Optimal Technologies International on Tuesday launched its first product, a smart-grid system that the company claims can improve utility grids’ energy capacity by at least 10 percent.

Founded in 2000, the company has created software called AEMPFAST that works to monitor and control the flow of power to customers.

The system gathers information from sensors embedded in the grid, which transmit data about electric transmission, distribution and generation. The software then acts as the grid’s brain, using the data to find trouble spots, such as congestion or heavy usage, and to suggest how the grid should react to use its electricity most efficiently.

Optimal also claims the system can help utilities figure out where to place new power sources and how to keep the flow of energy moving.

Roland Schoettle, CEO of the Raleigh, N.C.-based company, said Optimal conducted a pre-commercial test with California's Sacramento Municipal Utility District to determine where it should place 10 different power plants that were expected to add a total of 158 megawatts of electricity to the grid.

By selecting spots that helped free up congestion in places where electricity was getting stuck, Optimal’s technology improved the grid's efficiency, effectively adding an additional 82 megawatts of usable electricity on top of the 158 megawatts of newly generated electricity, for a total of 240 megawatts.

"The argument is more generation, more flow," Schoettle said. "But if you shove too much in without properly controlling the network, all you do is congest it."

Optimal's business model will be key to getting its first customers in an industry that has been adverse to spending money for new infrastructure. The company will charge nothing up front, instead taking a cut of utilities’ savings.

"Our business is one of no risk," Schoettle said.

In October, Optimal raised $25 million in a second round of funding, bringing its total capital to $36 million (see IN BRIEF: Optimal Technologies Nabs $25M for Energy Management).

Schoettle said the company doesn’t need more investment dollars for now. However, Optimal might raise up to $100 million next year, he said.

But Optimal isn't the only one working to optimize the grid. Companies like Arlington, Va.-based GridPoint also is looking to help utilities improve grid management.
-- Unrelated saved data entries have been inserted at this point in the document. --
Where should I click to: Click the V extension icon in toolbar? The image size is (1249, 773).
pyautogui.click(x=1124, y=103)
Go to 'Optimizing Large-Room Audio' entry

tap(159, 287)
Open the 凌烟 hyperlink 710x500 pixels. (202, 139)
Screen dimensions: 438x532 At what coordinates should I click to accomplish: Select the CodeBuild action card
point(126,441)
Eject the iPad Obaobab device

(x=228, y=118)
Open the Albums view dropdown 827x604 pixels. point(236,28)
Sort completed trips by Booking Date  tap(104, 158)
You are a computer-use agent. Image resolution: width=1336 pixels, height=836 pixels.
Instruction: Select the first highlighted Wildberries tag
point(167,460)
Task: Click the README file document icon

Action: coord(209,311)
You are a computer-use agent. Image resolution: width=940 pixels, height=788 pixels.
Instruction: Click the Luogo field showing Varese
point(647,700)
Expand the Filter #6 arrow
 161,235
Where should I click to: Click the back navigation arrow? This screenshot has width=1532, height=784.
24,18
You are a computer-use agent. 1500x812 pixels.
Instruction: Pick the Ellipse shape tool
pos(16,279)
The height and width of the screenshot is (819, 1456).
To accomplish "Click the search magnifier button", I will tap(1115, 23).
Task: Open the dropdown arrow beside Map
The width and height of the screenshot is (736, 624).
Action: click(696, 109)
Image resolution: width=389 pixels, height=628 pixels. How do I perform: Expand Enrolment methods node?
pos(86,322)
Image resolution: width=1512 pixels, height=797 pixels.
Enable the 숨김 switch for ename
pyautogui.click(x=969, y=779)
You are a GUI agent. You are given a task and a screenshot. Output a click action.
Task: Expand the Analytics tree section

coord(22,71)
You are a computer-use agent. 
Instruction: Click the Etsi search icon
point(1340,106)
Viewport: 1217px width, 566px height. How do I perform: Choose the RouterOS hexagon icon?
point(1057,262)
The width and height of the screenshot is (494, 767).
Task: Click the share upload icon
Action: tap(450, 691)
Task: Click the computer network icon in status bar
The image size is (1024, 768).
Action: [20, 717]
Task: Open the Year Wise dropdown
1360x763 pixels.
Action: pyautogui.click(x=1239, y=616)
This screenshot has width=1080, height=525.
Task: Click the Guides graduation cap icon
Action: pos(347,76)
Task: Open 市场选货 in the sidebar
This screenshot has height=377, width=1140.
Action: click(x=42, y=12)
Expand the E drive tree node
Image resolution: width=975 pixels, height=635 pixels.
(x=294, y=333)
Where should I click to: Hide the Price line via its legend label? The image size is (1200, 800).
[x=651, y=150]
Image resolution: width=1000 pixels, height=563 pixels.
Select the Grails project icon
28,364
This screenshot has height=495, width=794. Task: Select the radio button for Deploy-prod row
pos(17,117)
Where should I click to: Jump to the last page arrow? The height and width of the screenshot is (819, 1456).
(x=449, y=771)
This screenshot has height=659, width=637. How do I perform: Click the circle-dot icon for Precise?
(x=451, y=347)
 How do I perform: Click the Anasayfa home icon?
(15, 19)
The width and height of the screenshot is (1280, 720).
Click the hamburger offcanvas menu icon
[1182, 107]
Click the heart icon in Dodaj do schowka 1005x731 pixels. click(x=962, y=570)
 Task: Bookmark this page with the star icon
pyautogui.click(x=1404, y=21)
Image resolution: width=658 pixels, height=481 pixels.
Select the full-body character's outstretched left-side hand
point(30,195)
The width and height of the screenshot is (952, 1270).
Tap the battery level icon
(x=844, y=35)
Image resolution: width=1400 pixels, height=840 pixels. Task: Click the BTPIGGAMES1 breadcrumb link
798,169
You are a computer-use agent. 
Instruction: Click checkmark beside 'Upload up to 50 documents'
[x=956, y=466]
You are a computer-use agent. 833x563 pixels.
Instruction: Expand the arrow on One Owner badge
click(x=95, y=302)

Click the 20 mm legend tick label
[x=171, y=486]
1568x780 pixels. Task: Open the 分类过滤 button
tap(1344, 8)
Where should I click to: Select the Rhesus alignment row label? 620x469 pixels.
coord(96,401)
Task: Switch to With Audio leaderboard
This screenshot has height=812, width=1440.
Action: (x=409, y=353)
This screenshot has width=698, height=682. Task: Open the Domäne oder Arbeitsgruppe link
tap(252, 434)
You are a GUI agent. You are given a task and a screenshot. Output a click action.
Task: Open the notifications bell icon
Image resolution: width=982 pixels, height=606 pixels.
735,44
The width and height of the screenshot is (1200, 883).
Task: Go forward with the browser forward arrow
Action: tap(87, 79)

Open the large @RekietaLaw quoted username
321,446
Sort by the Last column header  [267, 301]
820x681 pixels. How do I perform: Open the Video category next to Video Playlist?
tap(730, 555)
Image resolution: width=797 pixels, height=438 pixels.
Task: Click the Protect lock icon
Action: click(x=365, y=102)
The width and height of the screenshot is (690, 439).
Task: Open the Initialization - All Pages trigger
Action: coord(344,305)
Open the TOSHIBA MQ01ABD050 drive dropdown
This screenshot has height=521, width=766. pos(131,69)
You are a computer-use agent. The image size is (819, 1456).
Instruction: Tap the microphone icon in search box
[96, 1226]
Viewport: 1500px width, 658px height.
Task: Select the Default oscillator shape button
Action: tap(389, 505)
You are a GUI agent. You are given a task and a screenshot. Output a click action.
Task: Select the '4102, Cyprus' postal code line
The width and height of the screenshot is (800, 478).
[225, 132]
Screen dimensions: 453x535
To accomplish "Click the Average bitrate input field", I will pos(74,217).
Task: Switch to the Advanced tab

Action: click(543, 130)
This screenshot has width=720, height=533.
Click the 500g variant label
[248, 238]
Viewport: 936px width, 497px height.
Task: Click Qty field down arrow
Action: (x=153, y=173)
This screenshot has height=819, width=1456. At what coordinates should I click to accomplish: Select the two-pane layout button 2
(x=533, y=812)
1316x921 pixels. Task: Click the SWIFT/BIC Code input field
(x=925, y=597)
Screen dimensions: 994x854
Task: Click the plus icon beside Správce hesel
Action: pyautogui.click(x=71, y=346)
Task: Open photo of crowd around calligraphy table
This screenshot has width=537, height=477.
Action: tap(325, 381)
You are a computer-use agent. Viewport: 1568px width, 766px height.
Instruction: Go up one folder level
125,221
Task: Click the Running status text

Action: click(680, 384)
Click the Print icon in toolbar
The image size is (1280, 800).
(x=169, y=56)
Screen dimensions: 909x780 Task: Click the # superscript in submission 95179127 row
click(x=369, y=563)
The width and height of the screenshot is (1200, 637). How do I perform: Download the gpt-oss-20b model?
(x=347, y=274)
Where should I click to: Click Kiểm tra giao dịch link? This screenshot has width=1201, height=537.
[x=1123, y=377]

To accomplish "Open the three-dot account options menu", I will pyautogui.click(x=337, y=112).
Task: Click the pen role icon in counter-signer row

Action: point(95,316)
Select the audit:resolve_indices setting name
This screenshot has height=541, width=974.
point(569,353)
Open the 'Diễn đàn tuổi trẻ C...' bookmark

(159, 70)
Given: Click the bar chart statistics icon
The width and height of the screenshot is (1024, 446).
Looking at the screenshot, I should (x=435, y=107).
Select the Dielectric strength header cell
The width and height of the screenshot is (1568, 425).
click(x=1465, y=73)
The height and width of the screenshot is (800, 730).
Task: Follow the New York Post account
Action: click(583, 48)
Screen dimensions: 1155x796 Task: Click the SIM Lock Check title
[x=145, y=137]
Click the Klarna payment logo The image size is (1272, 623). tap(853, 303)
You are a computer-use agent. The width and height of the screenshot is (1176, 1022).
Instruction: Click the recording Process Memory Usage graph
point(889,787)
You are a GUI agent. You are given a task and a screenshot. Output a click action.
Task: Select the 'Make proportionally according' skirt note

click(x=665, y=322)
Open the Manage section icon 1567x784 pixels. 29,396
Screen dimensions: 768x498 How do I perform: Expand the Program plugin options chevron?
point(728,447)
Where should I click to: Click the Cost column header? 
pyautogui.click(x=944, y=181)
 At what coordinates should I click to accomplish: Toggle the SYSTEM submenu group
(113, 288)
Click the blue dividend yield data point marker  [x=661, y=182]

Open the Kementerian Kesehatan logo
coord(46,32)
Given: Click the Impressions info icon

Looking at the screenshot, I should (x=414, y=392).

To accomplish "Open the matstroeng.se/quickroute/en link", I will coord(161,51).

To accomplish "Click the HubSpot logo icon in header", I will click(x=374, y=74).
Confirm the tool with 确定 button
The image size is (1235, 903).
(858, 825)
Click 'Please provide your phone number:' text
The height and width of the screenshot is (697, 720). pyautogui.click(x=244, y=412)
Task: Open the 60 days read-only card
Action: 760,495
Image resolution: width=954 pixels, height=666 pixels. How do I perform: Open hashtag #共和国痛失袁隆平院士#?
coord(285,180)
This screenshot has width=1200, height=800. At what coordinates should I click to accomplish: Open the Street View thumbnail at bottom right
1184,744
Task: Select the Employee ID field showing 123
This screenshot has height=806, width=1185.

In September the company raised $32 million as part of its fourth round of funding (see GridPoint Raises $32M, With More to Come).

Among those Optimal views as direct competitors is Siemens' Power Technologies International, which provides some of the most popular software for grid management today.

Transmission planners use software such as Siemens’ to evaluate the grid's electricity load to prepare for outages and other tasks.

They will sometimes run 100 different queries on the software to understand the various possible reactions to different scenarios – such as if a transmission line goes down or if a utility is ready to connect a 500-megawatt wind farm to the grid – in an attempt to come up with the best response, said David Hawkins, a lead industry relations representative for the California Independent Systems Operator, a nonprofit dedicated to analyzing the San Francisco Bay-area blackout of 2000.

According to Hawkins, Optimal’s software potentially can figure out the best actions to take based on only one query, while other software requires multiple queries to assess each of the different ways a situation could be handled.

Hawkins is familiar with Optimal because his organization previously worked with the company to improve transmission-planning tools, he said.

But Hawkins said he didn't know whether the company had delivered on its promise of productivity savings.